Task instructions: Return everything in the India travel post from "I met a nice" down to "saw Annie, ok.", copied word for word.

Extract to read:
Truth is, I had some idea of what I might do, but I had no concrete goals. Last time I came to India, I only wanted a great cup of chai, and that I accomplished exceptionally well. I’ve had some time to mull it over, however...and so, my current ‘to do’ list for India is, in no particular order,
1. Ride an elephant
2. Drive a scooter
3. Visit an orphanage for handicapped children
The first is cliché, I know, but I would argue that everyone should live a good cliché, now and again. It’s good for digestion. The second seems doable (according to Mikey Man, who claims to drive routinely one-handed on the scooter, I can only assume, because he's been here so long, driving in India now bores him). The third just seems the sort of humanitarian thing you do in India. And I am happy to say, I accomplished it this past weekend.
I met a nice couple at Dinha’s who knew of an orphanage for handicapped children, which incidentally, is also when I decided it would be my third goal to visit such a place. So Friday last, friend Cameron and I set off for Chorao Island. Yes, the orphans live on an island which, I suggested to Cameron, could be to keep them from escaping. I saw Annie, ok.
The drive took about an hour, or maybe two; I’m not certain because I was in the process of acquiring a heat stroke on the back of the scooter. We stopped for a $6 tank of gas, then onto the highway at 40mph, Cameron wearing a required helmet as the driver, me wearing nothing because it’s not a problem if the passenger falls off the back and gets run over by 30 motorbikes from behind. In India, you stop asking why.

Data section:

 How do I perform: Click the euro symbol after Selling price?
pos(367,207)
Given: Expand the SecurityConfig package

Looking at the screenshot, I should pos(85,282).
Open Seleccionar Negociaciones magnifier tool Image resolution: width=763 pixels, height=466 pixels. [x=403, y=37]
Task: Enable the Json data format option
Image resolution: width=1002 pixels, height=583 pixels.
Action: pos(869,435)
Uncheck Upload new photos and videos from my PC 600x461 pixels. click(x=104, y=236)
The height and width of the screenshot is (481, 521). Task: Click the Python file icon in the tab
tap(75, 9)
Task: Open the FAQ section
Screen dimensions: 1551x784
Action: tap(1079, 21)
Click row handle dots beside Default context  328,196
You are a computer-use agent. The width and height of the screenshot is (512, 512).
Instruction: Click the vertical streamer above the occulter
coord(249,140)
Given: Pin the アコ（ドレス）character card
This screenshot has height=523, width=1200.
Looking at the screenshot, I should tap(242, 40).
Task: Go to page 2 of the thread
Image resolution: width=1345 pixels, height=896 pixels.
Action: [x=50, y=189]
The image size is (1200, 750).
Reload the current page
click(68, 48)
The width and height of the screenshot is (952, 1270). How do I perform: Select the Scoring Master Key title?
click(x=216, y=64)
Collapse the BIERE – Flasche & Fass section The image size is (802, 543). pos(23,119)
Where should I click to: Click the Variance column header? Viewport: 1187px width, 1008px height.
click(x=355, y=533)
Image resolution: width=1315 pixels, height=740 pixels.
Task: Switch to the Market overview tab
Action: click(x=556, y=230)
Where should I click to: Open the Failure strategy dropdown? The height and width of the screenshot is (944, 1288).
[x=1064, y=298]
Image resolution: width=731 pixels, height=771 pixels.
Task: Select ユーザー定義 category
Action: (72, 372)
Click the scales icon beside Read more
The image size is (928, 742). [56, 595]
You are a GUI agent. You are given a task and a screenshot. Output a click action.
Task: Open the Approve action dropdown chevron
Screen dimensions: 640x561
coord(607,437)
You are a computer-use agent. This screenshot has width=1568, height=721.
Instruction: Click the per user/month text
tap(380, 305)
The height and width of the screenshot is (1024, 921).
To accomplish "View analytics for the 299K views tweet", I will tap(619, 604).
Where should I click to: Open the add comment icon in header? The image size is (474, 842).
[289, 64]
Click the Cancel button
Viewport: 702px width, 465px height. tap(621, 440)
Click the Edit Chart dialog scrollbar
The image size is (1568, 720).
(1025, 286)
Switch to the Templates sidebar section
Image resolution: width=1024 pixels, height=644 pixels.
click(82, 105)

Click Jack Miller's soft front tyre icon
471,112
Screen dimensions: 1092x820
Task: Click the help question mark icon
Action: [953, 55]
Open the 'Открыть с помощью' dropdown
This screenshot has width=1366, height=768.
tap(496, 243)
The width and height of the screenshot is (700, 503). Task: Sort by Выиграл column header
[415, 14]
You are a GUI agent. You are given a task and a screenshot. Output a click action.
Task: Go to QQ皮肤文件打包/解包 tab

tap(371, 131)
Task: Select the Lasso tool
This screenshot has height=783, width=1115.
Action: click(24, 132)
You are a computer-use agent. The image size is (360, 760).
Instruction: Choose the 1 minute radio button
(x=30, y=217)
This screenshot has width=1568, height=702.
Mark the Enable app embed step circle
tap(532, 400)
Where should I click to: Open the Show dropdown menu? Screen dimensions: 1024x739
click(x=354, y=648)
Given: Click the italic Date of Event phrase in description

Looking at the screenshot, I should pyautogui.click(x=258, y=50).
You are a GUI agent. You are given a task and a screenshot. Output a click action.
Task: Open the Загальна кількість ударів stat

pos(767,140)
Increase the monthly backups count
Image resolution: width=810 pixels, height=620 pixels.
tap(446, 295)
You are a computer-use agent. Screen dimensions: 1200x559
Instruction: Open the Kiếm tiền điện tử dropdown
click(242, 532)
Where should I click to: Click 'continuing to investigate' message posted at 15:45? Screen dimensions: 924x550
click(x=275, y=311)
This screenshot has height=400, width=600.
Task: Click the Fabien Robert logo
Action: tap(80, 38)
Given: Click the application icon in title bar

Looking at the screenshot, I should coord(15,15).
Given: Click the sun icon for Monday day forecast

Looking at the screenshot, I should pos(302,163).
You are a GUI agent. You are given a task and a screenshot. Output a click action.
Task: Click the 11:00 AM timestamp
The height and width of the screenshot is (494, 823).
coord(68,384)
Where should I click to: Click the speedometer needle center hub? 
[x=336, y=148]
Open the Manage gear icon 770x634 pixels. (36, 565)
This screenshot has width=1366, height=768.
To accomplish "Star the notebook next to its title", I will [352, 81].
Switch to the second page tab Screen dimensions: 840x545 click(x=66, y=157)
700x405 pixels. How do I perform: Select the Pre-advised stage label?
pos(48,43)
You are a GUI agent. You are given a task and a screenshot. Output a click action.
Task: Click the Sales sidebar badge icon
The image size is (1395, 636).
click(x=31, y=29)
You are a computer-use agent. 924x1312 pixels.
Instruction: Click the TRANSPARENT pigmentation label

Task output:
I met a nice couple at Dinha’s who knew of an orphanage for handicapped children, which incidentally, is also when I decided it would be my third goal to visit such a place. So Friday last, friend Cameron and I set off for Chorao Island. Yes, the orphans live on an island which, I suggested to Cameron, could be to keep them from escaping. I saw Annie, ok.